Photograph of the left eye showing thickening of upper lid, superficial corneal vascularization, and peripheral corneal infiltration.

The rest of the corneal epithelium was also diffusely abnormal and so also the adjacent conjunctival epithelium. Preauricular and submandibular nodes were not palpable. Multiple corneal biopsies from the suspicious sites were taken. In addition, conjunctival map biopsies from 19 different sites of bulbar, palpebral, and tarsal conjunctiva were also taken. Histology showed intraepithelial sebaceous gland carcinoma with pagetoid spread in the skin, conjunctiva, and the cornea.

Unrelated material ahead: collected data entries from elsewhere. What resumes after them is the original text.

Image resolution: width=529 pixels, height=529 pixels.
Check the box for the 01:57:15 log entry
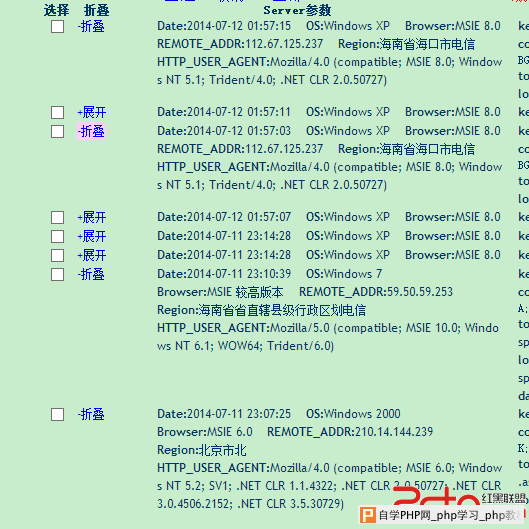[x=57, y=26]
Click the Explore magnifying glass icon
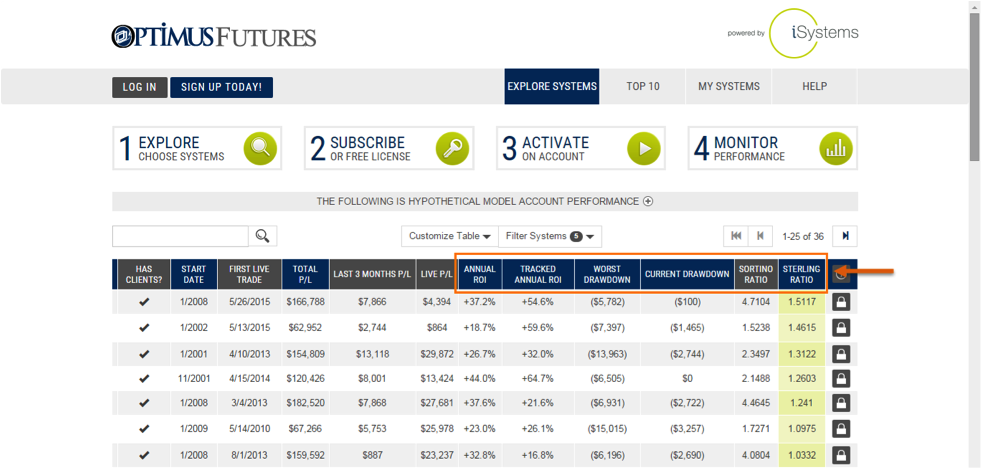Viewport: 982px width, 469px height. 260,148
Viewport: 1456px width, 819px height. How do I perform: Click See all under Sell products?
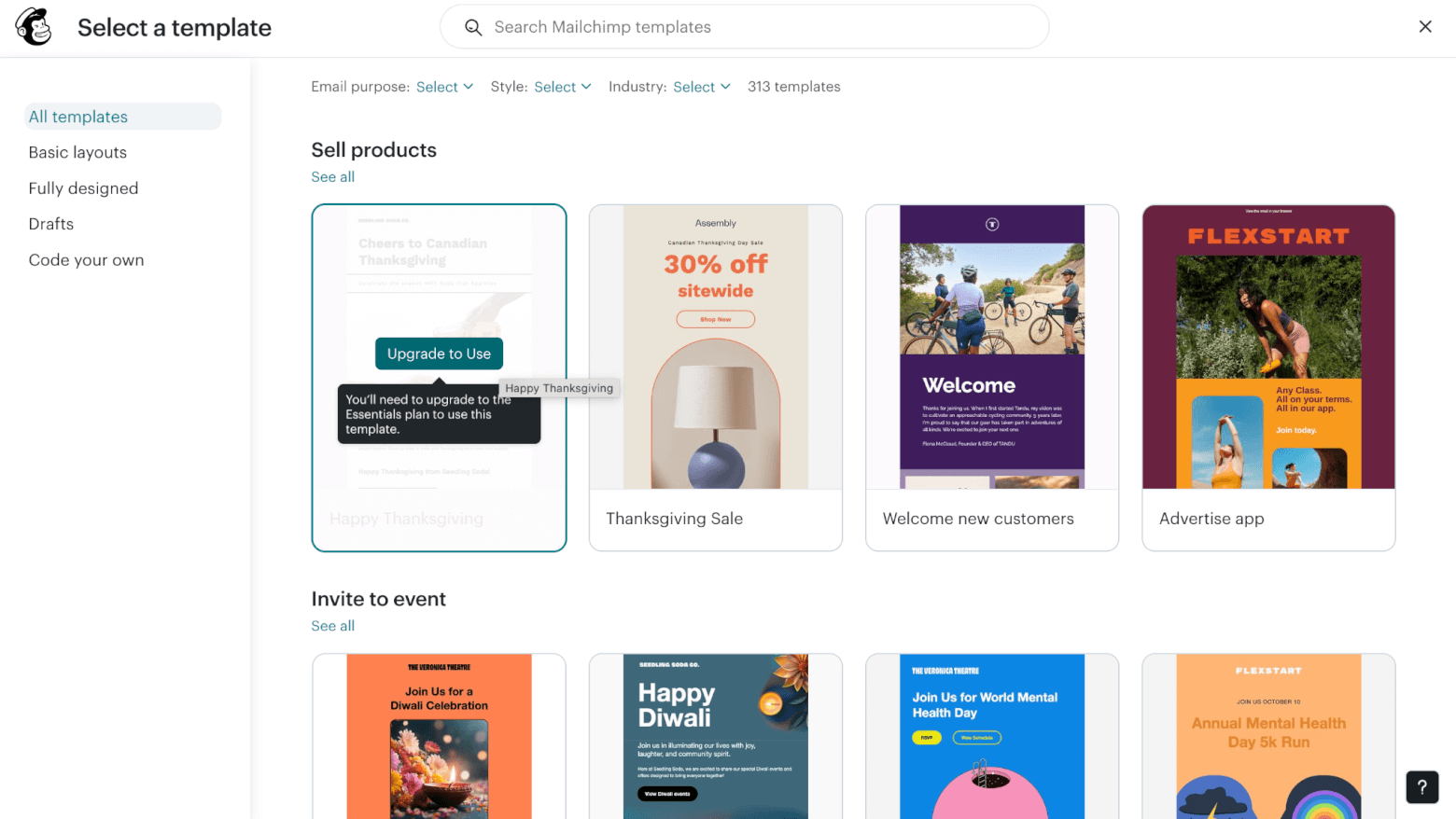coord(332,177)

The management of the patient included a referral to a multidisciplinary oncology clinic, a magnetic resonance image of brain and orbit, a computerized tomography scan of neck, thorax and abdomen, and also a liver function test. The goal of the management is to determine the extent of intraepithelial spread, identify sites of metastasis spread, and exclude the possibility of underlying visceral carcinoma as Muir Torre syndrome. The patient underwent full orbital exenteration with split skin graft. Histology reconfirmed extensive conjunctival involvement (pagetoid spread) by a poorly differentiated sebaceous gland carcinoma. The spread predominantly, but not exclusively, involved the tarsal conjunctiva of both upper and lower lids. One small focus of equivocal stromal/muscle infiltration by carcinoma was noted, but no vascular invasion was seen. No orbital apex structure was involved with the tumour.

Discussion

Sebaceous gland carcinoma, although rare, is particularly treacherous. It is slow growing, clinically mimicking several benign processes including chalazion, blepharoconjunctivitis, keratoconjunctivitis,2 conjunctival papilloma,3 granuloma, and even ocular pemphigoid. It may also mimic certain malignant lesions like basal cell carcinoma and squamous cell carcinoma.

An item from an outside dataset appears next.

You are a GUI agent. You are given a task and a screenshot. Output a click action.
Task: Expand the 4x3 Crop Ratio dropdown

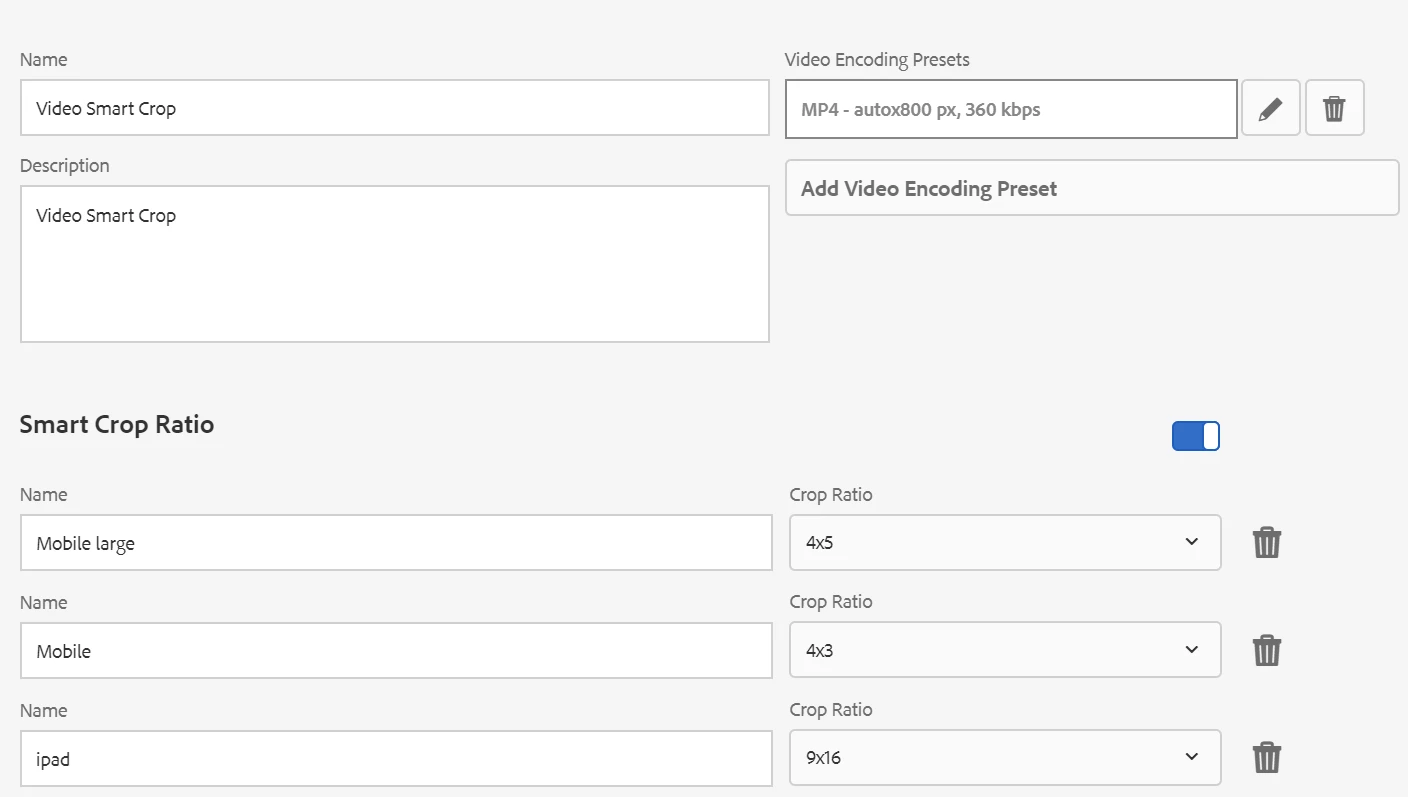1004,651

Corneal involvement as the presenting sign of sebaceous gland carcinoma is unusual but has been reported as superior limbic keratoconjunctivitis2 and peripheral ulcerative keratitis.4

Between 40 and 80% of sebaceous glands of ocular adnexa are associated with some degree of intraepithelial spread.5 Most intraepithelial sebaceous gland carcinomas are related to an underlying invasive tumour of the meibomian gland, the gland of Zeis, or both. It is generally believed that the intraepithelial component originates with the invasive tumour and spreads in centripetal fashion from the underlying tumour. This hypothesis is supported by the observation that the number of epithelioid cells tends to gradually decrease further from the nidus of the invasive tumour as observed in our case, in which conjunctival map biopsies showed all biopsy sites close to the tumour nidus (inferior tarsal conjunctiva) to be positive. Only one biopsy site (limbal) was negative and this was well away from the tumour nidus. Intraepithelial spread is associated with much worse prognosis. Rao et al6 reported in their series a mortality rate of 43% in patients with intraepithelial pagetoid spread in contrast to 11% in those without intraepithelial spread. Similarly, they also noted that the mortality increased from 8 to 45% in patients who had minimally infiltrative tumours compared with highly infiltrative tumours. While our patient showed fairly extensive intraepithelial tumours, only one area of stromal involvement was identified that spared the blood vessels. The recommended management of sebaceous gland carcinoma is prompt wide excision of the involved tissue with histological monitoring of the surgical margins.7 For patients with extensive involvement, such as in our case, total exenteration may be the best surgical option.8

In less extensive but diffuse cases, an alternative approach is wide excision of nodular lesions of the lid with total conjunctivectomy and superficial keratectomy. The use of radiotherapy as an adjuvant measure is controversial.9

To our knowledge, this is the first case report of sebaceous gland carcinoma of ocular adnexa presenting as marginal keratitis. This report highlights the importance of high index suspicion on the part of the ophthalmologist when encountered with a multitude of these clinical signs. An early biopsy can hence be lifesaving in these otherwise potentially highly lethal tumours.